Recently the Wolfram Language became available. While the language itself has some innovations, the primary attraction of this language is a fantastically rich library of professionally curated functionality. But it is a proprietary “cethedral” model and it the library is tied to just one language, the Wolfram Language. Meanwhile, the open-source “bazaar” model has almost taken over the landscape of software development, but in a messy and irregular way. Given any two random open-source libraries, chances are they cannot talk to each other even if they are designed for the same domain. Because most standard libraries are impoverished, with a dearth of standard interfaces, it is often the case that two libraries written for the same domain are incompatible, even if they are written in the same language. In other words, the output of one library cannot be used directly as the input of the other.

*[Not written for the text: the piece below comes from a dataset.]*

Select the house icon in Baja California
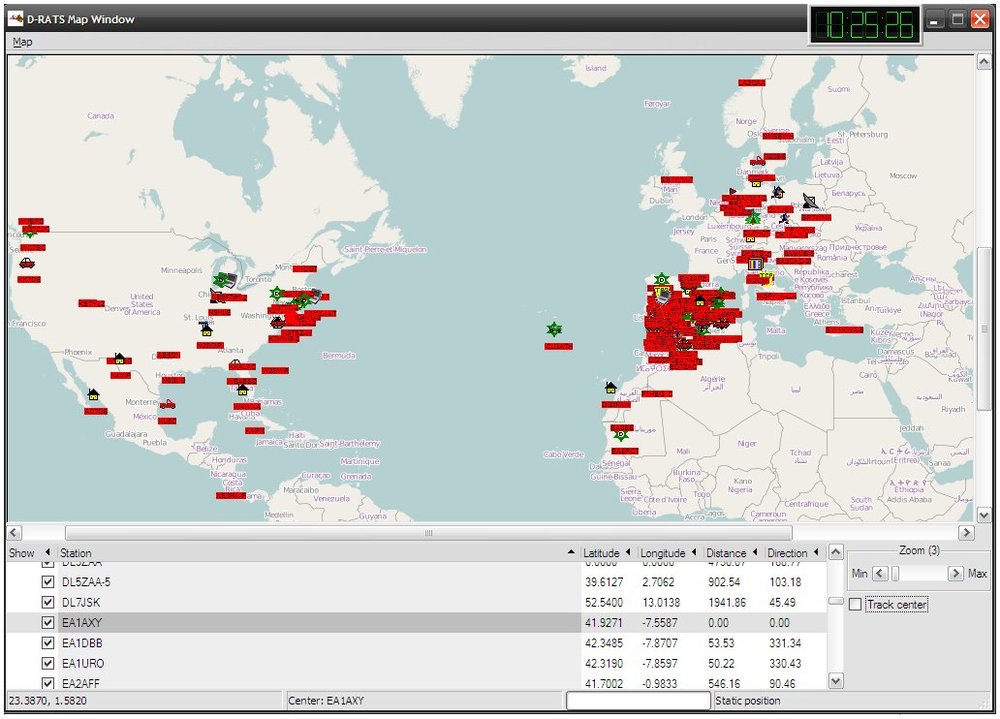This screenshot has width=1000, height=719. pos(93,394)
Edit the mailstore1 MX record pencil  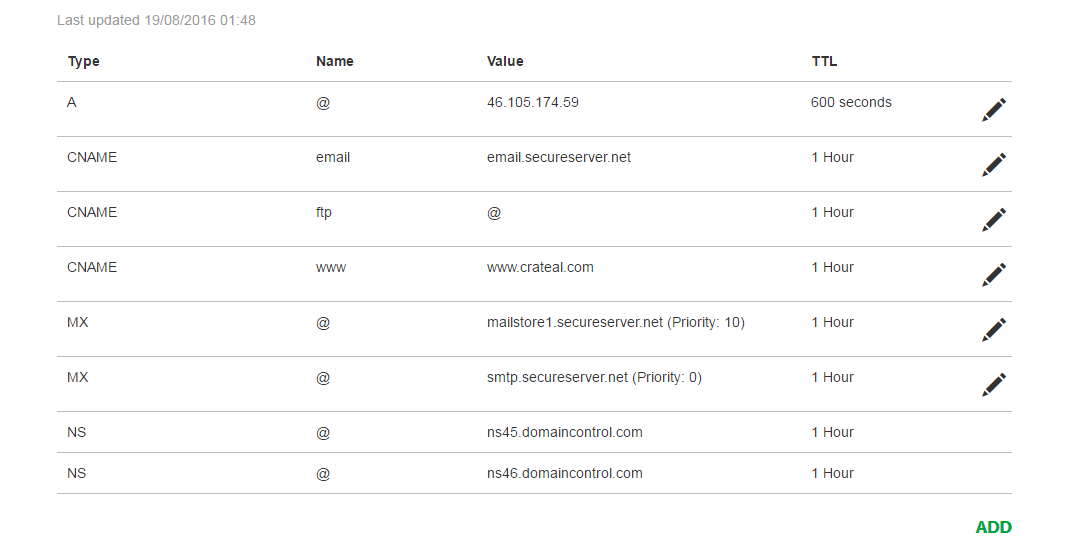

It’s bad enough that libraries written in different languages are incompatible, but even in environments like Java and C# with relatively good libraries, I have seen basic concepts like “points” and “colors” redefined, because the standard library wasn’t good enough. This need to change.

Purpose

The primary purpose of the Loyc Multi-Language Standard Library (MLSL) will be the foundation of a framework for automatically converting libraries and programs between programming languages. The idea is that you should be able to write a library in one “canonical” language (perhaps a language that doesn’t exist yet) and a compiler will convert it to several other languages for you.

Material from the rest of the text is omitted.